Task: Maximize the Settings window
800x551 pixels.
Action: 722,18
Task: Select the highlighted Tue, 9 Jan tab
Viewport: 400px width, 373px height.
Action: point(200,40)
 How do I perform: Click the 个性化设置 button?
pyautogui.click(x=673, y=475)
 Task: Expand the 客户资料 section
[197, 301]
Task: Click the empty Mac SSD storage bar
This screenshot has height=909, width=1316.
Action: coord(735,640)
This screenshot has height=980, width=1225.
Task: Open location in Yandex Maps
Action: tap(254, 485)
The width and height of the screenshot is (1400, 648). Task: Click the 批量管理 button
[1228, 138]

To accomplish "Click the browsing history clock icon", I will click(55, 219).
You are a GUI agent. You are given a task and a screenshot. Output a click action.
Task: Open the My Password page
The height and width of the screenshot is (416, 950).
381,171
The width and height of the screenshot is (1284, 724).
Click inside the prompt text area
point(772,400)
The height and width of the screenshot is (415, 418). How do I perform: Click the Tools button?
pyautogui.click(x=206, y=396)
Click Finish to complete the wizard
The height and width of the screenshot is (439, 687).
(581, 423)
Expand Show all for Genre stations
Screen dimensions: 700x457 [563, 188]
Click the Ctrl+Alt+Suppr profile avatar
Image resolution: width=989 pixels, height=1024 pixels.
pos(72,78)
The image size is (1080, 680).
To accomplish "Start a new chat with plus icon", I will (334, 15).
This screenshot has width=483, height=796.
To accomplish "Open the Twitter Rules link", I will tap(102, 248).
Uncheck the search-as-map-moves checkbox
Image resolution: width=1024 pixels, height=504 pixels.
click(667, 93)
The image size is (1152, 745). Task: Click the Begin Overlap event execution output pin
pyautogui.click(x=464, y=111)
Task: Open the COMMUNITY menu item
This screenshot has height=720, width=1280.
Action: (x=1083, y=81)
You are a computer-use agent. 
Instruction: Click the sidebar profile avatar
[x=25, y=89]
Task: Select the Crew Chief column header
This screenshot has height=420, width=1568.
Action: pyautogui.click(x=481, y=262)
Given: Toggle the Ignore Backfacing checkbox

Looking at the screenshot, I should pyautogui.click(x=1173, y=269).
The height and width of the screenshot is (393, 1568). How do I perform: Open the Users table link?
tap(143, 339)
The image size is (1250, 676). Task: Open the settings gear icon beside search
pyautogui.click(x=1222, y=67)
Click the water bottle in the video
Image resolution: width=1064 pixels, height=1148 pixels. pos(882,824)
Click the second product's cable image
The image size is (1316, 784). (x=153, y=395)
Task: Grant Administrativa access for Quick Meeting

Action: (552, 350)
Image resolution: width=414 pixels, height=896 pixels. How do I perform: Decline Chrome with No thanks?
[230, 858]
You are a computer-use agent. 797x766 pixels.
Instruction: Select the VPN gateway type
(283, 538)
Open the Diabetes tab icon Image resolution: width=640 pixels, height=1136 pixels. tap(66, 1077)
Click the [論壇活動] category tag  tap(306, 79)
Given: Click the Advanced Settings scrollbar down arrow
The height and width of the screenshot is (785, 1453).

YOUR ASSIGNMENT → All the entries above are to be transcribed without any alteration.

RESPONSE TO THIS EXERCISE →
Task: Maximize the Settings window
800x551 pixels.
Action: 722,18
Task: Select the highlighted Tue, 9 Jan tab
Viewport: 400px width, 373px height.
Action: point(200,40)
 How do I perform: Click the 个性化设置 button?
pyautogui.click(x=673, y=475)
 Task: Expand the 客户资料 section
[197, 301]
Task: Click the empty Mac SSD storage bar
This screenshot has height=909, width=1316.
Action: coord(735,640)
This screenshot has height=980, width=1225.
Task: Open location in Yandex Maps
Action: tap(254, 485)
The width and height of the screenshot is (1400, 648). Task: Click the 批量管理 button
[1228, 138]

To accomplish "Click the browsing history clock icon", I will click(55, 219).
You are a GUI agent. You are given a task and a screenshot. Output a click action.
Task: Open the My Password page
The height and width of the screenshot is (416, 950).
381,171
The width and height of the screenshot is (1284, 724).
Click inside the prompt text area
point(772,400)
The height and width of the screenshot is (415, 418). How do I perform: Click the Tools button?
pyautogui.click(x=206, y=396)
Click Finish to complete the wizard
The height and width of the screenshot is (439, 687).
(581, 423)
Expand Show all for Genre stations
Screen dimensions: 700x457 [563, 188]
Click the Ctrl+Alt+Suppr profile avatar
Image resolution: width=989 pixels, height=1024 pixels.
pos(72,78)
The image size is (1080, 680).
To accomplish "Start a new chat with plus icon", I will (334, 15).
This screenshot has width=483, height=796.
To accomplish "Open the Twitter Rules link", I will tap(102, 248).
Uncheck the search-as-map-moves checkbox
Image resolution: width=1024 pixels, height=504 pixels.
click(667, 93)
The image size is (1152, 745). Task: Click the Begin Overlap event execution output pin
pyautogui.click(x=464, y=111)
Task: Open the COMMUNITY menu item
This screenshot has height=720, width=1280.
Action: (x=1083, y=81)
You are a computer-use agent. 
Instruction: Click the sidebar profile avatar
[x=25, y=89]
Task: Select the Crew Chief column header
This screenshot has height=420, width=1568.
Action: pyautogui.click(x=481, y=262)
Given: Toggle the Ignore Backfacing checkbox

Looking at the screenshot, I should pyautogui.click(x=1173, y=269).
The height and width of the screenshot is (393, 1568). How do I perform: Open the Users table link?
tap(143, 339)
The image size is (1250, 676). Task: Open the settings gear icon beside search
pyautogui.click(x=1222, y=67)
Click the water bottle in the video
Image resolution: width=1064 pixels, height=1148 pixels. pos(882,824)
Click the second product's cable image
The image size is (1316, 784). (x=153, y=395)
Task: Grant Administrativa access for Quick Meeting

Action: (552, 350)
Image resolution: width=414 pixels, height=896 pixels. How do I perform: Decline Chrome with No thanks?
[230, 858]
You are a computer-use agent. 797x766 pixels.
Instruction: Select the VPN gateway type
(283, 538)
Open the Diabetes tab icon Image resolution: width=640 pixels, height=1136 pixels. tap(66, 1077)
Click the [論壇活動] category tag  tap(306, 79)
Given: Click the Advanced Settings scrollbar down arrow
The height and width of the screenshot is (785, 1453).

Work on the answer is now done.